:: Task material

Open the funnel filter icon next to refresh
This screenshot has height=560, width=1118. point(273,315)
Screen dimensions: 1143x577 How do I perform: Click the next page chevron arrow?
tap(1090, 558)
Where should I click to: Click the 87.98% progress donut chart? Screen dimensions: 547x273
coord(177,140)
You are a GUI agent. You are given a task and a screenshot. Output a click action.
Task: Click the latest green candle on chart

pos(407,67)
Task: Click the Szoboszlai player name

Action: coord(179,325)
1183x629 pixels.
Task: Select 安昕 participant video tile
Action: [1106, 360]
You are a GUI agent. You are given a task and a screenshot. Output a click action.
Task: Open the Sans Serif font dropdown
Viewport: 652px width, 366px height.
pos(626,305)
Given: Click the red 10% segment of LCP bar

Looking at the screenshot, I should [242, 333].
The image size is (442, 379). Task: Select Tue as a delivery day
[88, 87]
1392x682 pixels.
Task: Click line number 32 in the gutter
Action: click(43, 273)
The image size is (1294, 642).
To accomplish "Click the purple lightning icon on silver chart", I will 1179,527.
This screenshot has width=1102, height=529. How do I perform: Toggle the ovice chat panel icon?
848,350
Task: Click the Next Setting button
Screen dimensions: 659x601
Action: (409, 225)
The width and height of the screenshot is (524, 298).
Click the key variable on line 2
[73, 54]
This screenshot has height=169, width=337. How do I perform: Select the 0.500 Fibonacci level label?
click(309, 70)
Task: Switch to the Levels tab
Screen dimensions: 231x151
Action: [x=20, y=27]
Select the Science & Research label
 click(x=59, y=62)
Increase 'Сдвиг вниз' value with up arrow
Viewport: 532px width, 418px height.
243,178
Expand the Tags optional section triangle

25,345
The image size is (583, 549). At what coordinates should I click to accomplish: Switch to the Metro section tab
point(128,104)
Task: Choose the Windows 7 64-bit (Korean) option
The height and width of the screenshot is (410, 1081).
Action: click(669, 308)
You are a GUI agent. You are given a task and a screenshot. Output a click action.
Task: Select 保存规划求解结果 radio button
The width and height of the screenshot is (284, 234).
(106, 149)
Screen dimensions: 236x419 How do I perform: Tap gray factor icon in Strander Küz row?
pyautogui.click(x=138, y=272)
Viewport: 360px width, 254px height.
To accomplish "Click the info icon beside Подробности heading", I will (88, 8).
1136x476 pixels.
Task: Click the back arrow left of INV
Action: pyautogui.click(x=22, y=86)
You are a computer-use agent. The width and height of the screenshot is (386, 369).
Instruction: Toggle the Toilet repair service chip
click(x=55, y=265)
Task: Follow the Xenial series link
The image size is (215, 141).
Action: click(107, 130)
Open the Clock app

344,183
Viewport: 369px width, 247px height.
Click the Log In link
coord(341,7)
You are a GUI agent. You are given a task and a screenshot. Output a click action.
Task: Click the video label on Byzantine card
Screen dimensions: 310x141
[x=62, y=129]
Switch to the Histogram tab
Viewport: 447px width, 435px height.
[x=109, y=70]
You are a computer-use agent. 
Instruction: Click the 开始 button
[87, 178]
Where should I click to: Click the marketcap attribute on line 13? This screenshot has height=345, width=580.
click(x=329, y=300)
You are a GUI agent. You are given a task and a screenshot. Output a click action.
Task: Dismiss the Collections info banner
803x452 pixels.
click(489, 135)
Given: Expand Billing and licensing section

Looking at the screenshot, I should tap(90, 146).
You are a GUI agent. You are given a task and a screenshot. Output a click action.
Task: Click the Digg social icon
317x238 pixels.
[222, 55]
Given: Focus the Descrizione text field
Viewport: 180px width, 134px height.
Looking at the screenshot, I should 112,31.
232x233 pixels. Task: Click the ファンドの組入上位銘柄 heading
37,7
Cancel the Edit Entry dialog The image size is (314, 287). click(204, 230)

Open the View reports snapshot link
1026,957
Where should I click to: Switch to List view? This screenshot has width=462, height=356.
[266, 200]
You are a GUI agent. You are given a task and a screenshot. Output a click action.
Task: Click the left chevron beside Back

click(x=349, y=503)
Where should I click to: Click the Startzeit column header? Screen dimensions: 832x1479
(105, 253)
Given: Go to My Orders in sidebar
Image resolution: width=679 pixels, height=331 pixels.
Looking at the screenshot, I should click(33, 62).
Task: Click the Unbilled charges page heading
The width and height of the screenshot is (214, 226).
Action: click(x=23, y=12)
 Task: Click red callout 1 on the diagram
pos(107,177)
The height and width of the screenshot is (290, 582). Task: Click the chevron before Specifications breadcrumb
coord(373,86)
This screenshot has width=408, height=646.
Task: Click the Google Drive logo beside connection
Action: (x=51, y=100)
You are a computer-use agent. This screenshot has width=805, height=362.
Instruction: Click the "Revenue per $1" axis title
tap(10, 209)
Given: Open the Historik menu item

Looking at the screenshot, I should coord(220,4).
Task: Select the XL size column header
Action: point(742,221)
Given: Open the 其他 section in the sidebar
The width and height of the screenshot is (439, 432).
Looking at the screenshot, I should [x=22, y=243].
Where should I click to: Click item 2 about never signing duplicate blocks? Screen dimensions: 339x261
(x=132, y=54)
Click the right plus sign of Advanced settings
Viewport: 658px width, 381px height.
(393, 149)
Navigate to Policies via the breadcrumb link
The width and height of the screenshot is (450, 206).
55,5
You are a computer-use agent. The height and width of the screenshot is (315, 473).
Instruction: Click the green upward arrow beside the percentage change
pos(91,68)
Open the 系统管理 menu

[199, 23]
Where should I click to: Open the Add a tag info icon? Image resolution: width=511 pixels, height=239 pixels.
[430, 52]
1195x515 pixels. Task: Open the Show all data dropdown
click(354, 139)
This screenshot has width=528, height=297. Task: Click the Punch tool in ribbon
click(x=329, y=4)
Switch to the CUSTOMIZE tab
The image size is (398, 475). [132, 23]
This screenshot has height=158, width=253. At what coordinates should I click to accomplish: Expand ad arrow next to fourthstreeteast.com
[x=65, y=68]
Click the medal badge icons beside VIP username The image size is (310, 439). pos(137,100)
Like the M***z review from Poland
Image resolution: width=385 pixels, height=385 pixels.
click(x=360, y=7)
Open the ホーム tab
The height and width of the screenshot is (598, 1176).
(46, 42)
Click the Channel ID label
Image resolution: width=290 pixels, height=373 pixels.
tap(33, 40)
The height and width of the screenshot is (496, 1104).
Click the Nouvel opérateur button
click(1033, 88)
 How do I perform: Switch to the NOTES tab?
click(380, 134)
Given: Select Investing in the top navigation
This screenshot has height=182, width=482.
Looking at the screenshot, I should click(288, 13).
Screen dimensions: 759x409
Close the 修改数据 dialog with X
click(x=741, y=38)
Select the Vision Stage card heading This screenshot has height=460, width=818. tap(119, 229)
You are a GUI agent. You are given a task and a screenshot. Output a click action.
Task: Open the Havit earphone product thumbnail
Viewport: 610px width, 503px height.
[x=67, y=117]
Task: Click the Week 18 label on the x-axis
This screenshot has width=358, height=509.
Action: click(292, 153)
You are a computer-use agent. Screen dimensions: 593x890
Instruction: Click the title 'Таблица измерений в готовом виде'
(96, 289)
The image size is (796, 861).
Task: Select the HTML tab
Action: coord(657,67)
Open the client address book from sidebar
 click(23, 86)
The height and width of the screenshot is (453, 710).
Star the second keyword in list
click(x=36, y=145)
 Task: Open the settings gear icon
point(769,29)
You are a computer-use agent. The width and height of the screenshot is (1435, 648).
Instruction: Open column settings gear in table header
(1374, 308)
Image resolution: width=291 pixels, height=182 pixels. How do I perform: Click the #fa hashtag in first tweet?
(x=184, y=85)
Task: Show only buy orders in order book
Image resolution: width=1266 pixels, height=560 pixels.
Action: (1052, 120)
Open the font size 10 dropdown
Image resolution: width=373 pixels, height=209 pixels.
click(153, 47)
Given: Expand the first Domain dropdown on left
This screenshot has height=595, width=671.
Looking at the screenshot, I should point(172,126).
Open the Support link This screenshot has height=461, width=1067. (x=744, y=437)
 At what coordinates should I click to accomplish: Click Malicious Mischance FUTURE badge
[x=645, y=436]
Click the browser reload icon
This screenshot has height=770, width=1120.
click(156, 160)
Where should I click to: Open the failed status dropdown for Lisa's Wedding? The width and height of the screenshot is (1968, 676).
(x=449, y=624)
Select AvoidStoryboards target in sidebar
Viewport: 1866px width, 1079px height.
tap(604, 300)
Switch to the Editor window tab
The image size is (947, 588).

::::

What you need to do >> Examine each line of the records above and tally those with the string "card". State the total alone.

Output for this task >> 2